-- SELECTED PASSAGE follows --

130 W. 42ND ST., 26TH FL.
NEW YORK, NY10036
Chief Commercial Officer
Signatures
/s/ David Nassif, Attorney-in-Fact 02/07/2022
Signature of Reporting Person Date
Explanation of Responses:
( 1 )The option vested or vests, as applicable, over a period of four years with 25% of the shares of common stock underlying the option vested on November 26, 2019, and the remainder vested or vesting, as applicable, in 12 equal quarterly installments thereafter, subject to Reporting Person providing continuous service to the Issuer through each such date.
( 2 )One-third of the option will vest at such time as the Issuer's 30-day trailing volume weighted average closing stock price ("30-day VWAP") is equal to $24.00; one-third of the option will vest at such time as the Issuer's 30-day VWAP stock price is equal to $40.00; and one-third of the option will vest at such time as the Issuer's 30-day VWAP stock price is equal to $56.00, in each case subject to the Reporting Person providing continuous service to the Issuer through each such date.
( 3 )The option vested or vests, as applicable, over a period of four years with 25% of the shares of common stock underlying the option vested on April 15, 2020, and the remainder vested or vesting, as applicable, in 12 equal quarterly installments thereafter, subject to Reporting Person providing continuous service to the Issuer through each such date.
( 4 )One-third of the option will vest at such time as the Issuer's 30-day trailing volume weighted average closing stock price ("30-day VWAP") is equal to $16.96; one-third of the option will vest at such time as the Issuer's 30-day VWAP stock price is equal to $33.92; and one-third of the option will vest at such time as the Issuer's 30-day VWAP stock price is equal to $50.88, in each case subject to the Reporting Person providing continuous service to the Issuer through each such date.

-- SELECTED PASSAGE concluded --
-- GIVEN RECORDS follows --

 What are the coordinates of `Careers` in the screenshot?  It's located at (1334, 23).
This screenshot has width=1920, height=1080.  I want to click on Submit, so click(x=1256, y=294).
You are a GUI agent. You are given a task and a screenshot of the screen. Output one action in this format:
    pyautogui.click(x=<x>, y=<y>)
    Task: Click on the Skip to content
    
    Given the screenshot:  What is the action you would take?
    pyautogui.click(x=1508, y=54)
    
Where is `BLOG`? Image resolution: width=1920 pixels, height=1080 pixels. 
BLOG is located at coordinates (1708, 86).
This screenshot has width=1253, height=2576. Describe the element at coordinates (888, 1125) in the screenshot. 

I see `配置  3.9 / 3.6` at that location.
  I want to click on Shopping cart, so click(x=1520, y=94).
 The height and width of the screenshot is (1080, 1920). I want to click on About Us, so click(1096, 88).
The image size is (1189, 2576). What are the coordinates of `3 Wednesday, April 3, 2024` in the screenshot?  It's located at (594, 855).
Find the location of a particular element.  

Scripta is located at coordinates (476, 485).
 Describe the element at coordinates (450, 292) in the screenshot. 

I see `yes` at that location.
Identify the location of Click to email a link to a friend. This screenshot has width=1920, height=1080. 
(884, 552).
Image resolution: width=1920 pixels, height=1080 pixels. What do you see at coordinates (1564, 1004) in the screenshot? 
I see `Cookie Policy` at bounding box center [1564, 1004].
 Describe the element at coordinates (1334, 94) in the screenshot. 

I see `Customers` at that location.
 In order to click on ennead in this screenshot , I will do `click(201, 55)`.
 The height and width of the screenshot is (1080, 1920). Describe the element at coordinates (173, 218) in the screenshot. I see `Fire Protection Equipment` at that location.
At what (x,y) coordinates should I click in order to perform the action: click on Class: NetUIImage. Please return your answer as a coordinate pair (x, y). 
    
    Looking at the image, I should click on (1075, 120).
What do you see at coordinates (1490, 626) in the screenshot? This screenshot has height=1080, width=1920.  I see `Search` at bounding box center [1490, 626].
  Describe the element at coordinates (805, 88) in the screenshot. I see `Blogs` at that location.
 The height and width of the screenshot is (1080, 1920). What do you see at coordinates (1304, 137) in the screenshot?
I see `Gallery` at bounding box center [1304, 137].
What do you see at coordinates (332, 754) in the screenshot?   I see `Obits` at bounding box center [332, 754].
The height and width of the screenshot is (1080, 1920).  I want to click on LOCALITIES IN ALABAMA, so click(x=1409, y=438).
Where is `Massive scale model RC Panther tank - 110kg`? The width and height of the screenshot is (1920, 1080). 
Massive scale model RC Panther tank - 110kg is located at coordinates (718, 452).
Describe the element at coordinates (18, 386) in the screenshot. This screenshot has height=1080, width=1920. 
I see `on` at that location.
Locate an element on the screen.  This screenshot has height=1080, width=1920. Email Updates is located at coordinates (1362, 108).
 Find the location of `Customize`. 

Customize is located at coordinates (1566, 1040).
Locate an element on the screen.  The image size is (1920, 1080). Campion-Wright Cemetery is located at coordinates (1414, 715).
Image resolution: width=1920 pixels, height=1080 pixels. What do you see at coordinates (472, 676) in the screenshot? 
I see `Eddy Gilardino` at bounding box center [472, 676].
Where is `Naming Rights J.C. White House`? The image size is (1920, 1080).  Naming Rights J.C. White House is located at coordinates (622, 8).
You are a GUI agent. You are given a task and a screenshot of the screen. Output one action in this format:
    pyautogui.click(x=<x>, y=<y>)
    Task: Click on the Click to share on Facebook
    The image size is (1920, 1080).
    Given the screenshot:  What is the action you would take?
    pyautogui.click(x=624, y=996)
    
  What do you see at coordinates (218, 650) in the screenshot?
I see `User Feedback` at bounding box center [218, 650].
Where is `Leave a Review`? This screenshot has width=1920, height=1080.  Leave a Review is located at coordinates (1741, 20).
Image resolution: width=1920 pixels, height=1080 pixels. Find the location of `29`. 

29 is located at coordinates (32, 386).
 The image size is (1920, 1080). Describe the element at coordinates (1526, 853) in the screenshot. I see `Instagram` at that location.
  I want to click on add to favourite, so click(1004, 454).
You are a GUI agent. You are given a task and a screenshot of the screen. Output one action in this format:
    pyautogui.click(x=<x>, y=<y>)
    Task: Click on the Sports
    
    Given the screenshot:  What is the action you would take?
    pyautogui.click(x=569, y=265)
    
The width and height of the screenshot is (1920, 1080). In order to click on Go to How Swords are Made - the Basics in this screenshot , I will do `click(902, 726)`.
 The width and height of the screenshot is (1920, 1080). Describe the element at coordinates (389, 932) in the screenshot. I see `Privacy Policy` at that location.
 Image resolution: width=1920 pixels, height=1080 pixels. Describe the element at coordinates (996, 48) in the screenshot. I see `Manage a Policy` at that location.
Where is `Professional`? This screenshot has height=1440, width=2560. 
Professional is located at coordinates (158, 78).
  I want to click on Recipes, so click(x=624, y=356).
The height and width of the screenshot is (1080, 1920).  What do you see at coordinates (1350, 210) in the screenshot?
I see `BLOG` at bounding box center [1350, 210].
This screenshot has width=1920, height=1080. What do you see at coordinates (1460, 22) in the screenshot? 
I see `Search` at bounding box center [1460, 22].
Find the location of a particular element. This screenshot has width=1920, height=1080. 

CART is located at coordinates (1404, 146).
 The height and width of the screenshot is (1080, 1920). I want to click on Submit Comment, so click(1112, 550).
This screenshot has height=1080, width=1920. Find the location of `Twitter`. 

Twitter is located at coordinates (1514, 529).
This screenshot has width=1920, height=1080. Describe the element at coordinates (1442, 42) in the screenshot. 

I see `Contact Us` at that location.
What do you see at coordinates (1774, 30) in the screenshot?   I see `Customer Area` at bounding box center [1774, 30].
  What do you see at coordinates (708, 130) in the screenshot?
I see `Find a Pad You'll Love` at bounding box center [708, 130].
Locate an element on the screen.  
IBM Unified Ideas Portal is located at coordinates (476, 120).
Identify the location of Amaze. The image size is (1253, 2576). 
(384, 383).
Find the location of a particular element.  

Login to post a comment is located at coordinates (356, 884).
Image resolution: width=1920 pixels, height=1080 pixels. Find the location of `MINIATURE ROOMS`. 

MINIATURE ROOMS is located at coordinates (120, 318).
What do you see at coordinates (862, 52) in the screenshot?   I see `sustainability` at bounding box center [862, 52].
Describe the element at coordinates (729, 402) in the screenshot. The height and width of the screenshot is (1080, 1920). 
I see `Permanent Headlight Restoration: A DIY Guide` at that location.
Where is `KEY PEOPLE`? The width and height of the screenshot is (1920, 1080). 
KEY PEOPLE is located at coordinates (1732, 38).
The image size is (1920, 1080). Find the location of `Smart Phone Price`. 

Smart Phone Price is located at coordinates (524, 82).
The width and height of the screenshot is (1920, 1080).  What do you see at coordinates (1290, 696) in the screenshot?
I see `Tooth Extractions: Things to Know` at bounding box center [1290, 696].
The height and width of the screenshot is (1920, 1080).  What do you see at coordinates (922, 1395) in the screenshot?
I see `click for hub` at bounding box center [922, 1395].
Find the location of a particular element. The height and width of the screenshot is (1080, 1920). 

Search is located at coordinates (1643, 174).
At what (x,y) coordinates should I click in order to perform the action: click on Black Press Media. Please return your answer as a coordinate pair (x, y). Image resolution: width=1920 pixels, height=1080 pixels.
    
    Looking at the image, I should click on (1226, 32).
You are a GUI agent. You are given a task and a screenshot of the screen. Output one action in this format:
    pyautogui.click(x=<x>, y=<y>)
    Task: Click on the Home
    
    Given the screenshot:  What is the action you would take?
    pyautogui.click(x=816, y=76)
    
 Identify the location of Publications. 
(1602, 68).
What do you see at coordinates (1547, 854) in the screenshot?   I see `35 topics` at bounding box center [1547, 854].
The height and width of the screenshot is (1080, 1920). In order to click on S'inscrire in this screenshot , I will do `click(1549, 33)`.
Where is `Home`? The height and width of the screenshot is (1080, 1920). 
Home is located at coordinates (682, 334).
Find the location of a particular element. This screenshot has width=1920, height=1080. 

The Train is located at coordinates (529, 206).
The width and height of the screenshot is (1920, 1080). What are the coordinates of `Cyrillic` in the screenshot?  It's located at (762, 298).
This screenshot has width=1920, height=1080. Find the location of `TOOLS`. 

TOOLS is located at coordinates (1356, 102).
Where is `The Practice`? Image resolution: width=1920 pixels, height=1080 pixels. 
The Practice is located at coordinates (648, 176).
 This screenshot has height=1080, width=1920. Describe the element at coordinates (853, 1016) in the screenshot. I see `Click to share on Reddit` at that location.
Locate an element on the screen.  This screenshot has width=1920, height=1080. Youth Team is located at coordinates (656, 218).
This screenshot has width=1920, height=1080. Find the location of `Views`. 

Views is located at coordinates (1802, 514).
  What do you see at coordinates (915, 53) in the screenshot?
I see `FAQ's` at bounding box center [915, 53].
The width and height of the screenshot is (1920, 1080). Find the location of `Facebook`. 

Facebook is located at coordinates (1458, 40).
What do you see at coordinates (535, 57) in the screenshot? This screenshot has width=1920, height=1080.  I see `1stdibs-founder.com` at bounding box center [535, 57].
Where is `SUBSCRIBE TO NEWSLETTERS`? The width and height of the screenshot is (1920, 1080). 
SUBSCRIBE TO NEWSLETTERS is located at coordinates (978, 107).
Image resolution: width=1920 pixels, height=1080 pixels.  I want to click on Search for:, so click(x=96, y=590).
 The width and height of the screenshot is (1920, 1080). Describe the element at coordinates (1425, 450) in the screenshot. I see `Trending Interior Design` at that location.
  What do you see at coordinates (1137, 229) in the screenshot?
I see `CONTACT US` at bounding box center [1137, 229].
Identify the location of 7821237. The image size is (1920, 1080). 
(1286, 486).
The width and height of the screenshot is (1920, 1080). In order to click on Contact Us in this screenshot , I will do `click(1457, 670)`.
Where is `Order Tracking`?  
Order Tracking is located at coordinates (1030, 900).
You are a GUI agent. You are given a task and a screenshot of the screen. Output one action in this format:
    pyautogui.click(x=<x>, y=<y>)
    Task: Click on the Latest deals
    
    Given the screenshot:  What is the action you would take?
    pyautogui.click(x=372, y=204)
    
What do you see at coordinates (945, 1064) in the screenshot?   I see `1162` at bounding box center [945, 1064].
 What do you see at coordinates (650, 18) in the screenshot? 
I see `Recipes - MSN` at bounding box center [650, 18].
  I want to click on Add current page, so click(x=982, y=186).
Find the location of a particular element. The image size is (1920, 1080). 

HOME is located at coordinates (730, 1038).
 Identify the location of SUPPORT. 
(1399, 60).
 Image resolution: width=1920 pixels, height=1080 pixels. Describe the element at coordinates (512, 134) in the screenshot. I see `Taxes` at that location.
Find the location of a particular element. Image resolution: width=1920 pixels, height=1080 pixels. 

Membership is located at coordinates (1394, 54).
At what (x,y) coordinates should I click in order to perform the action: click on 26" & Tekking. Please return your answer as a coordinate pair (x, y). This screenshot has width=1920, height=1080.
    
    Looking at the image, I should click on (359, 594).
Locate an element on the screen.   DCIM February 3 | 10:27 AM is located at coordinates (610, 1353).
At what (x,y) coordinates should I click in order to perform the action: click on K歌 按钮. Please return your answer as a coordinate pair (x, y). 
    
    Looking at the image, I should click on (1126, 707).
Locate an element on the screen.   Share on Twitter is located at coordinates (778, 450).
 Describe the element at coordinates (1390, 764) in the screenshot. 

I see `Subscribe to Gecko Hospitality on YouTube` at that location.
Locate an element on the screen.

-- GIVEN RECORDS concluded --

• [TASK TO CARRY OUT]: Do the following statements agree with the vesting notes? For each, answer yes or no and quote the deciding words of the vesting notes. 1. Under note (1), 25% of the shares underlying the option vested on November 26, 2019. 2. Under note (4), the first third of the option vests when the 30-day VWAP equals $24.00. 3. Under note (3), the remainder of the option vests in 12 equal monthly installments.

• [RESULT BELOW]:
1. Yes: "25% of the shares of common stock underlying the option vested on November 26, 2019"
2. No: "One-third of the option will vest at such time as the Issuer's 30-day trailing volume weighted average closing stock price ("30-day VWAP") is equal to $16.96"
3. No: "in 12 equal quarterly installments thereafter"